The following observations can be made from the results in Table 9 and Figure 9:
  • The overall proxy accuracy is reasonably close to the waterflood proxy accuracy. The Stacked learner has an R2 score of 0.94 vs. 0.98 for the waterflood case. As before, the stacked proxy has an accuracy higher than that of the individual learners.
  • The reduction of accuracy with lower sample sizes is similar in the CO2 case and waterflood case. Here, the stacked learner R2 scores reduce from 0.94 to 0.90 with the reduction in training samples from 3500 to 2000 samples. The accuracy loss with the stacker learner with fewer training samples is smaller than the loss with the other learners (8% vs. 11% R2 score reduction). This further highlights the value of the stacked or meta learner approach.
  • The RMSE score for the stacked learner is 0.16 bscf. Given the average storage of 2.8 bcf, there is a 5% relative error. The MAE scores are 0.04 bscf. This indicates that, on average, for a given prediction, the error will be 0.04 bscf, or 1% of the mean storage. This demonstrates the accuracy and reliability of the trained proxy.
  • The training time for the proxies (2–13 s) is still well below the time taken to run a single numerical simulation run (20 min for the miscible injection case). The time taken to generate storage predictions for all the possible injection locations is approximately 240 h (20 min × 12 geological models × 20 unique locations × 3 injection depths). The same evaluation was performed within seconds using the trained proxy.

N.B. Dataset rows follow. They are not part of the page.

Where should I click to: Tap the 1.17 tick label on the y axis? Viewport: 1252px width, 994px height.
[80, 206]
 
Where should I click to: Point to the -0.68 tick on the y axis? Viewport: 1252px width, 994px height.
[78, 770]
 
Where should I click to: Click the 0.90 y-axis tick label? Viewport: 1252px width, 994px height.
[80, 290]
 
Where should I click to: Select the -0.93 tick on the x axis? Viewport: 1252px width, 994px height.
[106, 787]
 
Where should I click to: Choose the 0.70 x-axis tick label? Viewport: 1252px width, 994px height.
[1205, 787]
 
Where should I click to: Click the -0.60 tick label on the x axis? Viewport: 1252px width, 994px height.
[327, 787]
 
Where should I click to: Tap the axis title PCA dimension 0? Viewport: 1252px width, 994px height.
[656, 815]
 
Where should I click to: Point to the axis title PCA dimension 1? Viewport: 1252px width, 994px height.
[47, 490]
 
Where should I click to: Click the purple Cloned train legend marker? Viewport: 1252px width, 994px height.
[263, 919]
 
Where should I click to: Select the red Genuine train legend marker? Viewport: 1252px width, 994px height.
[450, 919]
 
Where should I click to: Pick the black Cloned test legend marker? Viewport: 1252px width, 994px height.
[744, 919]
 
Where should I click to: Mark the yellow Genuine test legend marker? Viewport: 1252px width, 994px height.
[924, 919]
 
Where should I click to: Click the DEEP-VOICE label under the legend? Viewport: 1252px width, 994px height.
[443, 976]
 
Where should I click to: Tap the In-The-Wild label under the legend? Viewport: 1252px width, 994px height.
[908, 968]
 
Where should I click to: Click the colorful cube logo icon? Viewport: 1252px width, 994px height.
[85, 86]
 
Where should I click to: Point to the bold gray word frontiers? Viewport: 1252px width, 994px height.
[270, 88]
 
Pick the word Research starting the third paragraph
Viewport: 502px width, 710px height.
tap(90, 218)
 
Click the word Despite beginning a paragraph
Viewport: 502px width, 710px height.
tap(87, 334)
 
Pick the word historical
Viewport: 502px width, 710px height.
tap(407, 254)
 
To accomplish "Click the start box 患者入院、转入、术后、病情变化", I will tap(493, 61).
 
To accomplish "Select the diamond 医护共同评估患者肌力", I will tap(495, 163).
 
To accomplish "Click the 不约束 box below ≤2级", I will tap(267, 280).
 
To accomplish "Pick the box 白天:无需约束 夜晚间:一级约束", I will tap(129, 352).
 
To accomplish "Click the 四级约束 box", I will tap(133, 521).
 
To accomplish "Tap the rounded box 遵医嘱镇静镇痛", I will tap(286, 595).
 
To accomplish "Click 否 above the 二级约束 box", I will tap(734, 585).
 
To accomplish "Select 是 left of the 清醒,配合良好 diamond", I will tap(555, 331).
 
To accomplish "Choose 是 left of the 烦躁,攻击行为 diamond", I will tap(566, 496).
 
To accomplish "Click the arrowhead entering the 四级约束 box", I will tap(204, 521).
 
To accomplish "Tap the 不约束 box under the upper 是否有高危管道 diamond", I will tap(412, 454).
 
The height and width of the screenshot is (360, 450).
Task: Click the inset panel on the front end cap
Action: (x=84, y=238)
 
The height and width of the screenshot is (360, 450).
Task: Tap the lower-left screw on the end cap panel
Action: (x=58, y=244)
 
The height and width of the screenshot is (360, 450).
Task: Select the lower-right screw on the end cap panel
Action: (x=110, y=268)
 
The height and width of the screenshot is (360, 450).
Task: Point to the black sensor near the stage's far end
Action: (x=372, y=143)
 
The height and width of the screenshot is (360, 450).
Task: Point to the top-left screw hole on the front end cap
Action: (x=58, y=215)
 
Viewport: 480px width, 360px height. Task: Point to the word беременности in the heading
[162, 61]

3.3. CO2 EOR and Storage Case Study

The proxies were tested to recommend an injector well location to maximize both CO2 stored and oil recovery. To combine the two metrics, a Revenue metric (Equation (9)) was defined, weighting each component equally (50% each). The weighting factor will allow the user to determine which component is more important.
R e v e n u e = α 1 p o Q o i l + α 2 c s t o r a g e N s t o r e
where po is the oil sale price, Qoil is the incremental oil production from CO2 injection, Nstore is the net CO2 stored in metric tons, cstorage is the carbon tax credit, α 1 is the weighting for oil revenue and α 2 is the weighting for CO2 storage. The results for the combined metric are shown in Figure 10. The error metrics are shown in Table 10. The oil price used is $50/bl and the carbon tax is $35/metric ton.
The following observations can be made from the results in Table 10 and Figure 10:
  • The overall proxy accuracy is similar to the CO2 storage proxy accuracy. The accuracy difference between the CO2 cases and the waterflood case is not significant (~4% difference for the Stacked learner). However, this does reflect the incresased complexity in the displacement process; the waterflood case involves immiscible displacement, whereas the CO2 injected is miscible with the insitu oil.
  • The use of the combined equation provides an opportunity for the user to incorporate the effect of the tax incentives for carbon storage. Given that the proxies can evaluate storage potential within seconds, the impact of different oil prices and carbon tax brackets can be evaluated rapidly.
  • The RMSE score for the stacked learner is USD 0.52 mm. Given the average storage of USD 4.8 mm, there is a 10% relative error. As discussed in Section 3.1, this error margin is reasonable and comparable to errors from numerical simulation results.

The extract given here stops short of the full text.